▶ _TASK DIRECTIONS_
Retype each entry. Leave nothing out.

▶ _Pixel coordinate grounding data_
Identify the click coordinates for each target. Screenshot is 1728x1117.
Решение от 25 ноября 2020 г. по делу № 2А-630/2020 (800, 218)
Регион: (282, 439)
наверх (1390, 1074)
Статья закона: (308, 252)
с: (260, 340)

▶ _REPLY TO THE TASK_
Identify the click coordinates for each target. Screenshot is 1728x1117.
Решение от 25 ноября 2020 г. по делу № 2А-630/2020 (800, 218)
Регион: (282, 439)
наверх (1390, 1074)
Статья закона: (308, 252)
с: (260, 340)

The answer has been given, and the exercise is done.